Photo courtesy of Alex Giampapa

Seriously, I don’t think I have a single positive thing to say about the last 10 years except that smoking weed has gotten better

Talking Joints Memo has been close to the team behind the New England Cannabis Convention since its inception in 2015, and are excited to be partnering with NECANN on a special glossy print magazine in honor of the 10-year anniversary in 2024. The publication, which will be free to Boston convention attendees on a first-come, first-served basis, will feature everything from photo galleries and highlights from the past decade to editorials, interviews, and columns like this one by Mass cannabis comedian Alex Giampapa.

I’m writing a 10-year retrospective on marijuana, and I’m thrilled to not be writing it on anything else—because we’ve had progress with marijuana, and I’m not sure if we’ve really moved forward with literally anything else in America in the past decade.

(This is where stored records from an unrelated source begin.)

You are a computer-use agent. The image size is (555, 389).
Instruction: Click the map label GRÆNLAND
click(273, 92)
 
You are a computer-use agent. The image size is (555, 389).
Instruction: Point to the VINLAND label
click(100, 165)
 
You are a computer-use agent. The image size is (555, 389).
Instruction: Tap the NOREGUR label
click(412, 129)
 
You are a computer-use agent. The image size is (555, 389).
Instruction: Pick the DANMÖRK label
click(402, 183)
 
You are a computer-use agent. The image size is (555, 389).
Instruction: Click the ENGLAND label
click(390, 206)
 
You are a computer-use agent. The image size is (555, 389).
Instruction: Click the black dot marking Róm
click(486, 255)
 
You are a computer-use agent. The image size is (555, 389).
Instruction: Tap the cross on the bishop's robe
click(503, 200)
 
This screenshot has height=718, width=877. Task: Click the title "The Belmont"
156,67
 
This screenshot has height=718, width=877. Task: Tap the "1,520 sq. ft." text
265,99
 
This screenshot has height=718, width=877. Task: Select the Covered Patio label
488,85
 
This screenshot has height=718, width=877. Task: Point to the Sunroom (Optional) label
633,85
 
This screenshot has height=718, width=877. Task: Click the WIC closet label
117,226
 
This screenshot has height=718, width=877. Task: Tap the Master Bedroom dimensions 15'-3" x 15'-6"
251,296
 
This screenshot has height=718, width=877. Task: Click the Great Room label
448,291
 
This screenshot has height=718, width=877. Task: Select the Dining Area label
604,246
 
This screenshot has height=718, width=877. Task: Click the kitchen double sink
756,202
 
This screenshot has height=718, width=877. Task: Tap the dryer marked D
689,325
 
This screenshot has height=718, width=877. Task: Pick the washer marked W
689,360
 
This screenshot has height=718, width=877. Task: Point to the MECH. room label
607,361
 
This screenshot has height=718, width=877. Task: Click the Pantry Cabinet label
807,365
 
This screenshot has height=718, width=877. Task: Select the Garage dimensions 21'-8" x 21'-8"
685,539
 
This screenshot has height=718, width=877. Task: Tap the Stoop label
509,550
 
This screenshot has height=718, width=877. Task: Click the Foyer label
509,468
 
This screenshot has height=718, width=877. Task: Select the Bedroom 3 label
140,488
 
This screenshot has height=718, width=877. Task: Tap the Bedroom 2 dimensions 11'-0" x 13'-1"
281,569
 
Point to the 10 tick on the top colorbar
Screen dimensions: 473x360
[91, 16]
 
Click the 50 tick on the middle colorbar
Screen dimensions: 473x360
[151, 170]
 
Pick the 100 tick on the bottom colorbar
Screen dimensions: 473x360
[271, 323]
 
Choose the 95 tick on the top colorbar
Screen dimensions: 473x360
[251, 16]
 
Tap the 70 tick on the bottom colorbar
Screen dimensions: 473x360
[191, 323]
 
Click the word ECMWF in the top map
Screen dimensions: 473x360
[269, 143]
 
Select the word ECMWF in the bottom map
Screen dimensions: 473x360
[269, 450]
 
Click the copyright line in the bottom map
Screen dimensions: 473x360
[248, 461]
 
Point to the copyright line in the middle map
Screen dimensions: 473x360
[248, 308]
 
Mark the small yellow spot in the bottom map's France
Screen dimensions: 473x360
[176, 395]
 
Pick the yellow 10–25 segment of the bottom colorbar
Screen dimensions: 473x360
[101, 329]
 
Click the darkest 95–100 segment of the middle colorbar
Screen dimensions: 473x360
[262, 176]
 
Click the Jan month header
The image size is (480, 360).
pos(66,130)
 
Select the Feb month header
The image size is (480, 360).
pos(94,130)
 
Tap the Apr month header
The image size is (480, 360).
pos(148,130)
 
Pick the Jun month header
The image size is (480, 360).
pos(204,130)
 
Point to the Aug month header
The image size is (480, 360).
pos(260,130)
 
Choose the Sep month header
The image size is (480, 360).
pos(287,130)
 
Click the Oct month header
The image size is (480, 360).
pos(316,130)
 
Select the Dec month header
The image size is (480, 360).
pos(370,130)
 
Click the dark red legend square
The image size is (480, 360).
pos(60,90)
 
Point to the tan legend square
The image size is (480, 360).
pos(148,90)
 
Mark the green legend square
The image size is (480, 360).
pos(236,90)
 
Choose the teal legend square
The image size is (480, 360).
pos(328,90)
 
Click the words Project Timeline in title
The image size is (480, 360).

If my calculations are correct, 2014 was 10 years ago. I don’t have to tell you this, but the US back then was a whole lot different than the nation in 2024. And sure, things are always going to change over a 10-year period—but it’s not usually this much. I mean, from ’95 to ’04, we also watched terrorism unfold at home and abroad while the US leaned into its love for war; it’s nothing new, but now that’s something we keep on the schedule every few years.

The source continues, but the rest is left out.